The story of Adobe’s transformation highlights the power of this pairing. In 2012, HR leader Donna Morris recognized that their annual review process was a soul-crushing, bureaucratic exercise that was actually driving top talent away. It contradicted the company’s values of being genuine and innovative. So, she took a bold step and abolished it. In its place, Adobe instituted "Check-in," a system built on frequent, high-quality conversations between managers and employees. These check-ins focused on expectations, feedback, and growth. By divorcing performance conversations from ratings and compensation, Adobe created a culture of psychological safety where employees could focus on development. The result was a sharp drop in voluntary attrition and a workforce that felt more valued and engaged. CFRs provide the context, coaching, and human connection that make OKRs meaningful.
A Healthy Culture is Both a Prerequisite and a Product of the OKR System
Key Insight 5
Narrator: Ultimately, the success of OKRs and CFRs is intertwined with organizational culture. A company’s culture—its shared values and beliefs—is the soil in which these systems either thrive or wither.
The healthcare technology firm Lumeris learned this the hard way. Their first attempt at implementing OKRs failed because the system was rejected by the company’s cultural "antibodies." The underlying culture was passive-aggressive, lacked trust, and was resistant to the transparency and accountability that OKRs demand. Before they could succeed, they had to perform cultural surgery. Leadership had to commit to "brutal transparency without judgment," remove leaders who didn't align with the new values, and empower employees to hold everyone accountable. Only after fixing the culture could they successfully re-implement OKRs.

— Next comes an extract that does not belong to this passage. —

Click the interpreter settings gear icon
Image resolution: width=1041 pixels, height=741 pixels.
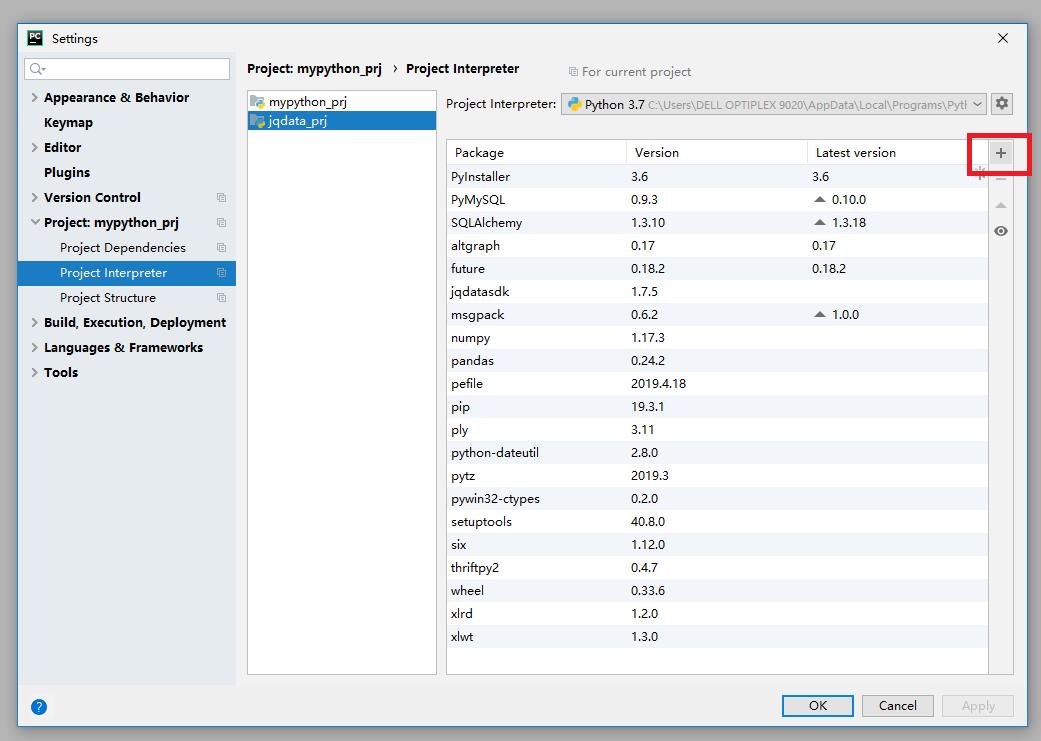pyautogui.click(x=1002, y=104)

In contrast, Bono’s ONE Campaign used OKRs as a tool to drive cultural change. The organization was founded to fight extreme poverty, but it faced a critical identity crisis: was it working on Africa or in and with Africa? To make the pivot toward the latter, they used OKRs to set clear, measurable goals for integrating African voices, hiring African staff, and aligning their advocacy with African priorities. The OKR framework provided the structure and discipline needed to turn a philosophical shift into an operational reality. These stories show that culture and structured goals are a two-way street: a healthy culture is needed for OKRs to work, and OKRs can be a powerful lever for building a healthier culture.
Conclusion
Narrator: The single most important takeaway from Measure What Matters is that OKRs are not merely a goal-setting checklist. They are a comprehensive management system that fosters a culture of transparency, accountability, and ambitious execution. The framework of Objectives and Key Results provides the structure, while the continuous loop of Conversations, Feedback, and Recognition provides the human connection. Together, they create an environment where teams can align their efforts, track their progress, and stretch to achieve the seemingly impossible.
The book’s final challenge is one of application. It demonstrates that this system is not just for Silicon Valley giants; it's for nonprofits, startups, and even schools. It leaves every leader and contributor with a fundamental question: What are the most important things you or your organization need to achieve? And once you know the answer, how will you measure what truly matters to get there?